I keep hearing people say, “It takes time to be okay after a divorce, it takes time to let go, it takes time to be civil with your ex.” It seems that this is the answer for everything.
Time will heal.
Then why does it take some of us one year to completely be at peace and moving forward on a strong path, and for some of us, five years later we are back in court, fighting, or for some it takes twenty years to have a civil conversation.
While time helps to not feel the pain as much anymore, it does not help to work it through. Time will not heal the heart, time will only make it forget the pain for a while (until the heart decides to bring it up again).
I remember reading this one day:
Imagine yourself driving and you get a flat tire.

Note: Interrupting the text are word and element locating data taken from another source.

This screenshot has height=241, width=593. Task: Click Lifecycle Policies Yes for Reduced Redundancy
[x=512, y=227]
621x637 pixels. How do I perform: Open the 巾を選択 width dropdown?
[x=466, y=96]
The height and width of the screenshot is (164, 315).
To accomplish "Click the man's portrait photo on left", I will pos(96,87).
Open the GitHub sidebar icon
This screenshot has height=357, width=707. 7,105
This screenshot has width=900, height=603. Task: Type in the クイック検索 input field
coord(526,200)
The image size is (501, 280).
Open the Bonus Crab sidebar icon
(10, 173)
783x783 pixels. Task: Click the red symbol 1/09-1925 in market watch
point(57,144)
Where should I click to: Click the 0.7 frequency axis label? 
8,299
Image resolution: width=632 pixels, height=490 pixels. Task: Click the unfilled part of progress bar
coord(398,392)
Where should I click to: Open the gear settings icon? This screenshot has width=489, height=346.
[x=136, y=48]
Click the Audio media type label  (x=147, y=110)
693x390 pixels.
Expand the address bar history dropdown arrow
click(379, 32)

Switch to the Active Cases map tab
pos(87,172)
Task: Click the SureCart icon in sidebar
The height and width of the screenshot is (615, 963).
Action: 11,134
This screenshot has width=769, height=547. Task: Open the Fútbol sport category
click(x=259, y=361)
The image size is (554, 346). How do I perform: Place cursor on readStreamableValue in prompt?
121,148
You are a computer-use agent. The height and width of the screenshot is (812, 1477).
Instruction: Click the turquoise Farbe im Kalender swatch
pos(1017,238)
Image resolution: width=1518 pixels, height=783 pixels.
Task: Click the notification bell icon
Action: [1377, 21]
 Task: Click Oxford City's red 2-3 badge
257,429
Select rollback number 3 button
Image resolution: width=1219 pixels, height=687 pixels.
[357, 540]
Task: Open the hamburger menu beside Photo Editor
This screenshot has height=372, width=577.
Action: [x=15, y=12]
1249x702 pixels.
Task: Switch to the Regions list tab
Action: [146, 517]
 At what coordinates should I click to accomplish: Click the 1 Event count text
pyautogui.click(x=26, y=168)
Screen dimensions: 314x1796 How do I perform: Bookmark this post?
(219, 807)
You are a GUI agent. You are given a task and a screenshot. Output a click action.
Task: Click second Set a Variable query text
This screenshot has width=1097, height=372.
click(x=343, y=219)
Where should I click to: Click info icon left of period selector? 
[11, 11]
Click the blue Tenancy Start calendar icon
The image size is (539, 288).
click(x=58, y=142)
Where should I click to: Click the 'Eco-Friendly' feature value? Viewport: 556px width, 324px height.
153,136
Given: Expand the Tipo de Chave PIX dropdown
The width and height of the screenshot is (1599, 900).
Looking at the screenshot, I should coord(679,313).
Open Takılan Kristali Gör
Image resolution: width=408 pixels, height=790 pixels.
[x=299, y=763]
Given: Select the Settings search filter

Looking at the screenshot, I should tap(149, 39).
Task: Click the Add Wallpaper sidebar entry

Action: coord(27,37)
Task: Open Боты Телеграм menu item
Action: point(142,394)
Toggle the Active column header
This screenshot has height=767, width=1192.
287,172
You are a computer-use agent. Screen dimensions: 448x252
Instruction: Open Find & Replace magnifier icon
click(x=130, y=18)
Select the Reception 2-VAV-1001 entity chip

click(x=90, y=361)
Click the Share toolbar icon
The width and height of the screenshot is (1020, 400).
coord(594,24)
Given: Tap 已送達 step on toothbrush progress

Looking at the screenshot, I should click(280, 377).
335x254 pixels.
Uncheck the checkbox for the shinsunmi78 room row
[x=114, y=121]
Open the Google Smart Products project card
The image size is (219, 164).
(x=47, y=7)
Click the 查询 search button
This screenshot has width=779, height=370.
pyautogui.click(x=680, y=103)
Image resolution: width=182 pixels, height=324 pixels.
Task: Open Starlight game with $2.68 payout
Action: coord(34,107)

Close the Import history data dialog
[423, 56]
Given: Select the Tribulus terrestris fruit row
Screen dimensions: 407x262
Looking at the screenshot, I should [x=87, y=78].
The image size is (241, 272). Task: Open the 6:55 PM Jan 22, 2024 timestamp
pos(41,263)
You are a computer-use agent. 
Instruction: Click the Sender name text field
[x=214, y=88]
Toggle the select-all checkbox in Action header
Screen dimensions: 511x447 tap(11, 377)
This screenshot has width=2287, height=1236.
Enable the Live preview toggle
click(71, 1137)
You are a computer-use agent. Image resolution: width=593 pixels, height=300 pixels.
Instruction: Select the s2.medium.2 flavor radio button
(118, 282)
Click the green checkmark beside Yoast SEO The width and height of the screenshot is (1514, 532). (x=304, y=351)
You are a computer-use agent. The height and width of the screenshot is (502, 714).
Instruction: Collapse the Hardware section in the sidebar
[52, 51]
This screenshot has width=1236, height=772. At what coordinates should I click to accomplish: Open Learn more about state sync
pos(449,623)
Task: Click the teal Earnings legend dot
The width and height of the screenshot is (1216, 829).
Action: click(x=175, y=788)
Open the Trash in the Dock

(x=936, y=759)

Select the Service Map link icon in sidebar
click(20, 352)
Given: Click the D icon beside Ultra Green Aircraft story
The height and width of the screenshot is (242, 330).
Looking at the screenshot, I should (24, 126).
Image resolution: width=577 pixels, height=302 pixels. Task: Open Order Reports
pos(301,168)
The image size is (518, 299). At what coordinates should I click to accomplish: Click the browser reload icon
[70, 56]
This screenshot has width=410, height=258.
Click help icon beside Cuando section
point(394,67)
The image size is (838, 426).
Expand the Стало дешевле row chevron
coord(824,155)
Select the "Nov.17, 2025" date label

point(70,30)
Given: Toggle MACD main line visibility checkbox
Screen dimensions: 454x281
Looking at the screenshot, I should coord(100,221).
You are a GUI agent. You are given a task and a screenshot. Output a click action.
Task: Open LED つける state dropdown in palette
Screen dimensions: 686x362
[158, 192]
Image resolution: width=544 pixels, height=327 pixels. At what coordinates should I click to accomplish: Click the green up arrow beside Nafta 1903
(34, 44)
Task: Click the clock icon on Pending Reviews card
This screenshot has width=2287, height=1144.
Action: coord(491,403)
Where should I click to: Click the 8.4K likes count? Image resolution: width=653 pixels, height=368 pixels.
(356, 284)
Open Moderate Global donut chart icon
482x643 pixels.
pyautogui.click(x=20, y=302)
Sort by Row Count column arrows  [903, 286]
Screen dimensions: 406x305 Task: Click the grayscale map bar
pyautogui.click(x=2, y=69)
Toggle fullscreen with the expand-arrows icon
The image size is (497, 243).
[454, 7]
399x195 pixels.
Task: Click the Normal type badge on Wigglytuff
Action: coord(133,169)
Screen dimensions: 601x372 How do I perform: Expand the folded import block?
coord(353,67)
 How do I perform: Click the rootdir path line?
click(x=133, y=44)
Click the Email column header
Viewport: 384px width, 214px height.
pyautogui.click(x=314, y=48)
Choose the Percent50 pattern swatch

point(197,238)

You stop the car, get out and look at the tire. You have no spare tire. You can look at the flat and hope and wait for the tire to get better and wait and wait and wait and wait… You have looked at the tire for a few hours, and the tire still does not get better. Or you can look at it, realize that the tire needs to be fixed, call AAA, have them come and fix your tire, and you are on your way.
When a difficult situation arises, it is important to get the support to go through it. The better the support, the faster the recovery. Of course, time helps to move forward, but the quality is up to us. Do I want to wait and wait and wait and see if I get better? And hope that with time, my heart and my head will be sane again? Or do I want to reach out and get the support I need to get to my happy place much faster.
A Beautiful Divorce is about taking the first step to get to your destination, much faster.